● Material shown:

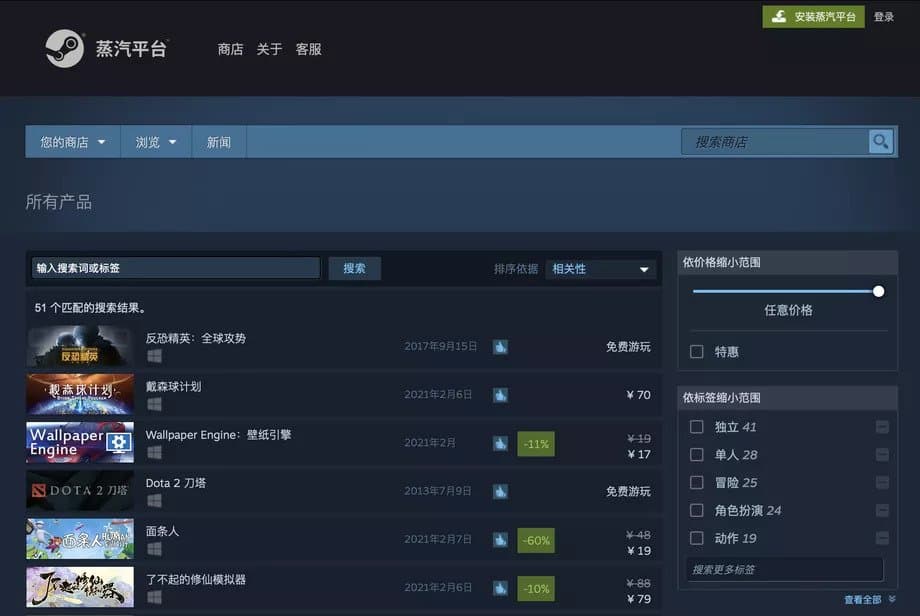Click the review icon for Dota 2 刀塔
Image resolution: width=920 pixels, height=616 pixels.
coord(500,492)
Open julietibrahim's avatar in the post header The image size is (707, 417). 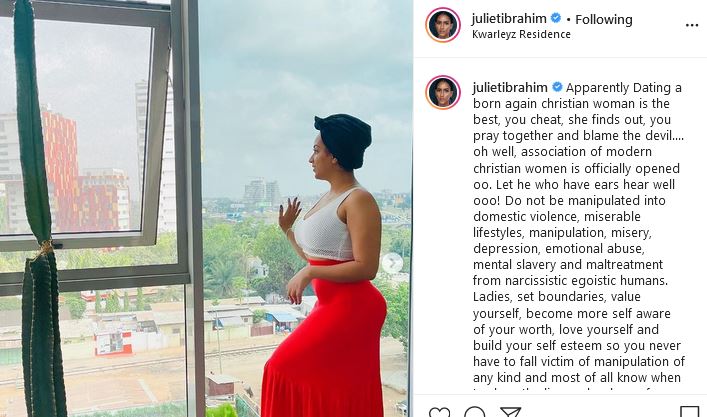click(443, 25)
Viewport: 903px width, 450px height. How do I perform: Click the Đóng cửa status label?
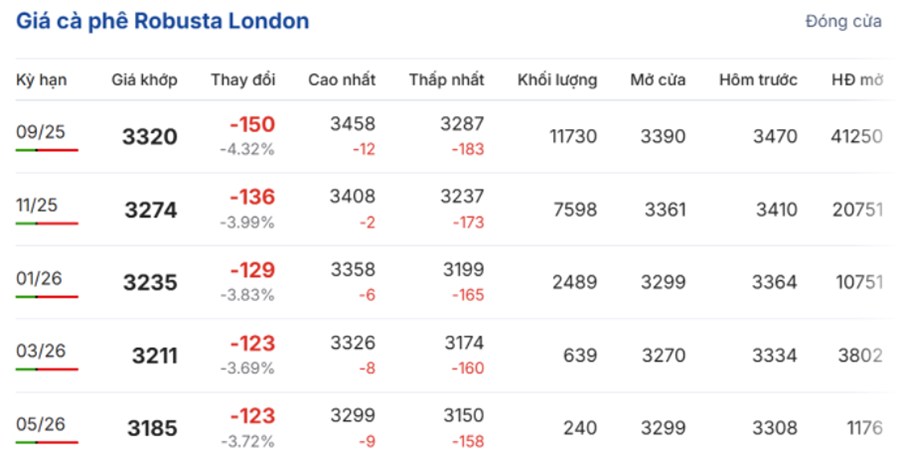pos(843,22)
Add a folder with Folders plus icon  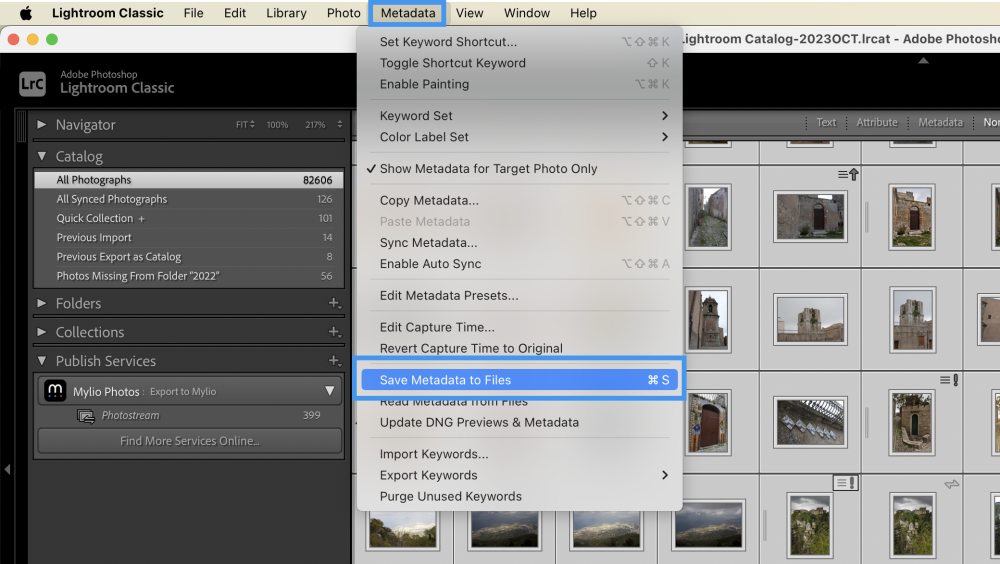[334, 303]
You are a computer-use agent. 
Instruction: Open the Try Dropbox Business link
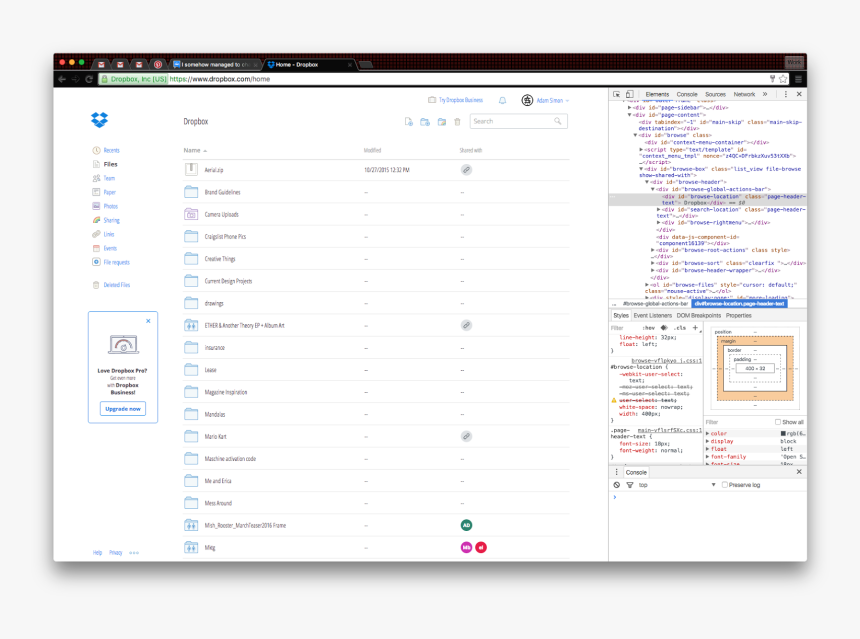(455, 100)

● What needs to be done:
Copy every line of the records above that contains the string "height", treating uppercase and lowercase letters as different.

● The answer:
Image resolution: width=920 pixels, height=616 pixels.
Viewport: 903px width, 450px height. How do I perform: Click the Đóng cửa status label?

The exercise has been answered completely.